The Proper Way to Mark Your Ball On The Green
According to Southern California Golf Association, this is a way that some golfers can either knowingly or unknowingly cheat. There’s a suggested way to mark your ball on the green to keep you out of trouble.
I’ve actually seen some women put their marker in one place to pick up their ball, but then put the ball closer to the hole when they go to replace their ball.
This is a no-no!
Yes, the rules say you can mark your golf ball on the green with anything you like and you can mark it where you like…
BUT if sometimes you place it to the right of your ball, and sometimes behind it, then you’re in danger of making a mistake and inadvertently advancing your ball closer to the hole when you’re ready to replace your ball and putt.
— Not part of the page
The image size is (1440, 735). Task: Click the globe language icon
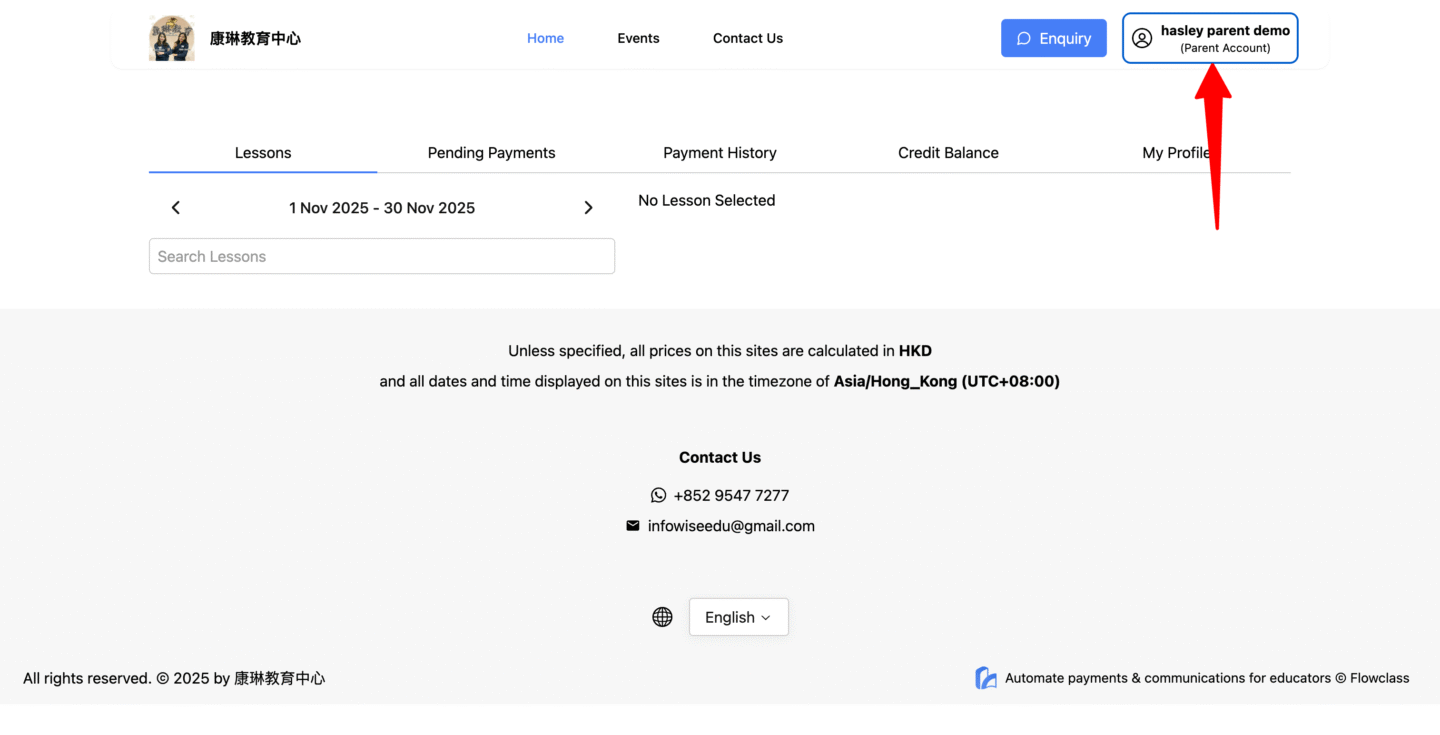click(662, 617)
The best way to avoid any penalty is to always place your marker directly behind the ball, then pick up the ball.
And don’t forget to repair the divot your ball made when it hit the green. Golf etiquette dictates you should repair your ball mark and one other. Here’s a USGA video that shows you the proper way to repair a divot on the green.
1. Care For The Green
Some greens are softer than others, but if you and your girlfriends/playing companions/opponents have hit the green with a high/lofted approach shot, then you’ve made a mark that should be repaired.
Look for your divot and without walking on anyone else’s line, repair it. This quick USGA video shows exactly how to repair your ball mark so your putt will run smoothly over it, and protect the green from becoming a brown spot (that will prevent the ball from rolling straight).
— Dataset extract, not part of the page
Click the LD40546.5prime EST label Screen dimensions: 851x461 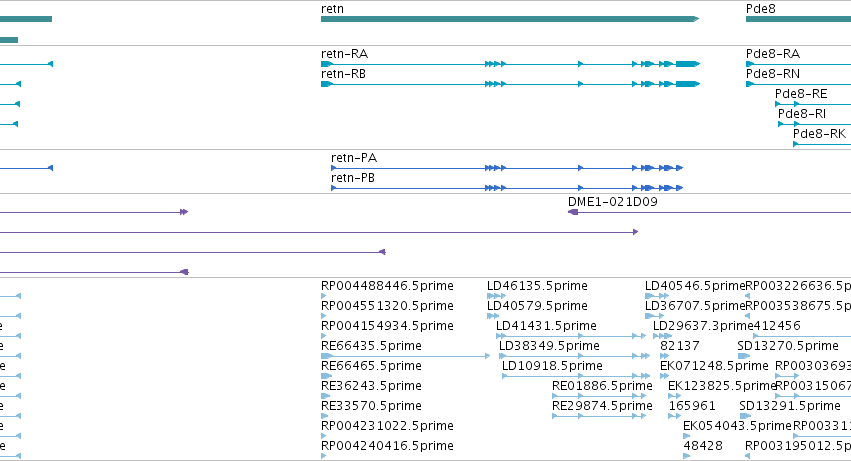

Tip: A great habit to be in is repair your ball mark, PLUS one more.
Rule 16-1: On the putting green you may: repair ball marks and old hole plugs, but not any other damage, such as spike marks.
2. Yes, Repair Your Spike Marks!
Yes, rule 16-1 says you can’t repair spike marks from your golf shoes, but they mean before you putt. Once everyone has putted out it is absolutely the right thing to do to tap down or repair any spike marks you or your girlfriends have made (as a courtesy to others).
Think about it, if we all make our own repairs, then every time we reach a green it will be so much smoother, right?
- Don’t jump on the green
- Don’t spin your feet around, causing damage to the green
- Don’t walk in front of another player’s line of putt
Pace-of-Play Tip: If you hole out first, you should be the one to replace the flagstick after your companions have sunk their putts.
San Diego native, interior design nut, and golf addict (with a hopelessly bad swing)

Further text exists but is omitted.